__REQUIRED WORK__.
Across the listing below, count the lines with "computer" in them. Write nothing but the number.
*** DATASET CONTENT ***
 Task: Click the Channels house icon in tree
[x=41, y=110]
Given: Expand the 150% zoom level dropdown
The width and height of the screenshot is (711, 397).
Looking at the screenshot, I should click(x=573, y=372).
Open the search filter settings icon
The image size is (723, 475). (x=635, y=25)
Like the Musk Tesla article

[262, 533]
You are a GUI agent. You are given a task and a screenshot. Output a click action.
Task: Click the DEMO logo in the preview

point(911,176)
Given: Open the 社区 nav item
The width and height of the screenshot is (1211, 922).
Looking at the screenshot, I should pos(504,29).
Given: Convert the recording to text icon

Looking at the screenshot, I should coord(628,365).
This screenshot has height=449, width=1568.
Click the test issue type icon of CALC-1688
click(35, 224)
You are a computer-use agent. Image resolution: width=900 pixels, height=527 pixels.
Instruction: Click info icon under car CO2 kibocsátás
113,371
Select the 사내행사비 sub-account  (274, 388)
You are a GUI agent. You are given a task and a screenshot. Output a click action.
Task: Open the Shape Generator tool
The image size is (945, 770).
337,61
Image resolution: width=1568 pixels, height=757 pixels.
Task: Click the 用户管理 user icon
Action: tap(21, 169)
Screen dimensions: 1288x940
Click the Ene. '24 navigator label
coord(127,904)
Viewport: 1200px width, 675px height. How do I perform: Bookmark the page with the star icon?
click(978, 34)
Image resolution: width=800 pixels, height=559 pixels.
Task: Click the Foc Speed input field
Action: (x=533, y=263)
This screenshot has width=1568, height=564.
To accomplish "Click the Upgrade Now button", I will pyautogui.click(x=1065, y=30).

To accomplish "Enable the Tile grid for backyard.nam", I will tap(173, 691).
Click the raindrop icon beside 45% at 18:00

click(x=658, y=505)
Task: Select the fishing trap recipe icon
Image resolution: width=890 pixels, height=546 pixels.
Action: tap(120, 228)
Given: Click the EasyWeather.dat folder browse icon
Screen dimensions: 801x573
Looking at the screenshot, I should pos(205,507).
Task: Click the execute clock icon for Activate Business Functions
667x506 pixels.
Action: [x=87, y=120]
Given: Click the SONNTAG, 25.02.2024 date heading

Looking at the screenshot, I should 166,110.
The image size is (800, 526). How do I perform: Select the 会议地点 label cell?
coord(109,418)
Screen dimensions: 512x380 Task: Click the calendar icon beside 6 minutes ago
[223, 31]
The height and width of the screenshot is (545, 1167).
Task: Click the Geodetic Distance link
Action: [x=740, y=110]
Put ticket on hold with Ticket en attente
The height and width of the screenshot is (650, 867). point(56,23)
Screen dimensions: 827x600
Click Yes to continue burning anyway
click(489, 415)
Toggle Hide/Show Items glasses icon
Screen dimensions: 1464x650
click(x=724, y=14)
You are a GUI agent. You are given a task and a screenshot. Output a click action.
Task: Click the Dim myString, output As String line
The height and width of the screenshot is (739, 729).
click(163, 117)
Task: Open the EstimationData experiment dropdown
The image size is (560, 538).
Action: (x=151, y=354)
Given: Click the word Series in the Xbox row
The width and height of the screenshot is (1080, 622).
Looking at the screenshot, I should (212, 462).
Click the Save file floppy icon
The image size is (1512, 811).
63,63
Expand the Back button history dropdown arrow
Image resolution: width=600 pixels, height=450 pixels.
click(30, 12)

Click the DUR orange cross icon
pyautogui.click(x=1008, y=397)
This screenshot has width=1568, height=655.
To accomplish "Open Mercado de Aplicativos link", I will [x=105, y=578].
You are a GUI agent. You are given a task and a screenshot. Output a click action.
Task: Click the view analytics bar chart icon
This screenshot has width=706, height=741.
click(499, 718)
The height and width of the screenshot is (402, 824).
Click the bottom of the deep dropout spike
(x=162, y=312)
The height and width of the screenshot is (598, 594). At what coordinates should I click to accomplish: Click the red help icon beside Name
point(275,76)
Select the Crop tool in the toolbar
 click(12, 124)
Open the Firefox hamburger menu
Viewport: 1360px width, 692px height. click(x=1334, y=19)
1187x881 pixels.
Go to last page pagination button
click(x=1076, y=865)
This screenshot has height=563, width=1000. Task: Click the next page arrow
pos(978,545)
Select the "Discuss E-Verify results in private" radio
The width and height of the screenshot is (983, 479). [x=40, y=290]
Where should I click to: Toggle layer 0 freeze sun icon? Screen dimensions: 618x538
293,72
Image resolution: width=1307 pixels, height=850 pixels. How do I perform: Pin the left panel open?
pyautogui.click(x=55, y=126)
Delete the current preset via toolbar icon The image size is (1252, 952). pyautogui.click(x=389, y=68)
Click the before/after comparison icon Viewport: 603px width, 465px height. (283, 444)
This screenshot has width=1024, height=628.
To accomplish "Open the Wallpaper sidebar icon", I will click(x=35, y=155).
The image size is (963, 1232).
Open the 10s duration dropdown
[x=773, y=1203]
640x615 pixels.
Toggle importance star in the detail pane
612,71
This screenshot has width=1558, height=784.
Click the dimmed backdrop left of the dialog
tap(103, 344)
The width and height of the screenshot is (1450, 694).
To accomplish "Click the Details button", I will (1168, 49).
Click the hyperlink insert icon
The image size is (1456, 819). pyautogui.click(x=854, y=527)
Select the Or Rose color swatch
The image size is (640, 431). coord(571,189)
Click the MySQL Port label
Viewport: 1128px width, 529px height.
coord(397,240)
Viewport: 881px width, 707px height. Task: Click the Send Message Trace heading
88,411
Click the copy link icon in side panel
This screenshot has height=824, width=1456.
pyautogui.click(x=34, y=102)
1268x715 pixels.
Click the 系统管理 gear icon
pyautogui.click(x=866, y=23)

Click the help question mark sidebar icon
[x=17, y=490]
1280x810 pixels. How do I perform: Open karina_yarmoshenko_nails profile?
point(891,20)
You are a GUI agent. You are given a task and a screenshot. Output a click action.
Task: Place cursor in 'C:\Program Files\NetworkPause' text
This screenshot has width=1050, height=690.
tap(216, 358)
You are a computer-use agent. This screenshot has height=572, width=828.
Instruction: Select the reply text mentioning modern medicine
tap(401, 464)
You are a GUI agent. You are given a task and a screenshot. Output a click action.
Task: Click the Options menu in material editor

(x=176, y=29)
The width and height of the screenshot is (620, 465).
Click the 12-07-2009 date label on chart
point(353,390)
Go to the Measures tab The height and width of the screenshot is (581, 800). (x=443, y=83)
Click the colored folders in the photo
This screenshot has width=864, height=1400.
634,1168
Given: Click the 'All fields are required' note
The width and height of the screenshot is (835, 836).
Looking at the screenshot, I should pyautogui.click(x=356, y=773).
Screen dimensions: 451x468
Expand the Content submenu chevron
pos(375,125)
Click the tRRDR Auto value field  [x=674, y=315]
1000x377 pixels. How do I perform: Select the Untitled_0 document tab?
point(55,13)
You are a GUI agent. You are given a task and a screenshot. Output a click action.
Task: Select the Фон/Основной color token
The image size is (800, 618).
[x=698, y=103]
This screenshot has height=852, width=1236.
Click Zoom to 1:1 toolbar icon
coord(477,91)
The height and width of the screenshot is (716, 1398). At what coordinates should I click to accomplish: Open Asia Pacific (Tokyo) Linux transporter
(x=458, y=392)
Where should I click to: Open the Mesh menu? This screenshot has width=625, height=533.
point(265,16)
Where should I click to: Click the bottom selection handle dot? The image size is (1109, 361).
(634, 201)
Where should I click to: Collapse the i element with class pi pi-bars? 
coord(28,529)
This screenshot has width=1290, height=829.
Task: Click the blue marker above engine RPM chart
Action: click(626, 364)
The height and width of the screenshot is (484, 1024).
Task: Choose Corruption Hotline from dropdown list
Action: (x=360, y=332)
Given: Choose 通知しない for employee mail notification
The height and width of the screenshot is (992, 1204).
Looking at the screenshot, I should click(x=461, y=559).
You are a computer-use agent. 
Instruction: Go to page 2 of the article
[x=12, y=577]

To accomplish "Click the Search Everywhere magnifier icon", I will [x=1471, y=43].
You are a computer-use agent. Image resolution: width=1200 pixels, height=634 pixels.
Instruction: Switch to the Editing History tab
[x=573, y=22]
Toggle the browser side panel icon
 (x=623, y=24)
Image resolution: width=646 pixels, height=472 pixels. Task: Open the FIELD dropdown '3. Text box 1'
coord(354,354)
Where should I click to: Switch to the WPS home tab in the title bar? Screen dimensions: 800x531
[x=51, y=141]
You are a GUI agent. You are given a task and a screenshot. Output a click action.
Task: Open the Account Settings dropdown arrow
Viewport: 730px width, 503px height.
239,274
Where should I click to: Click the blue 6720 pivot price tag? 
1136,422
*** End of DATASET CONTENT ***
__ANSWER BELOW__.
4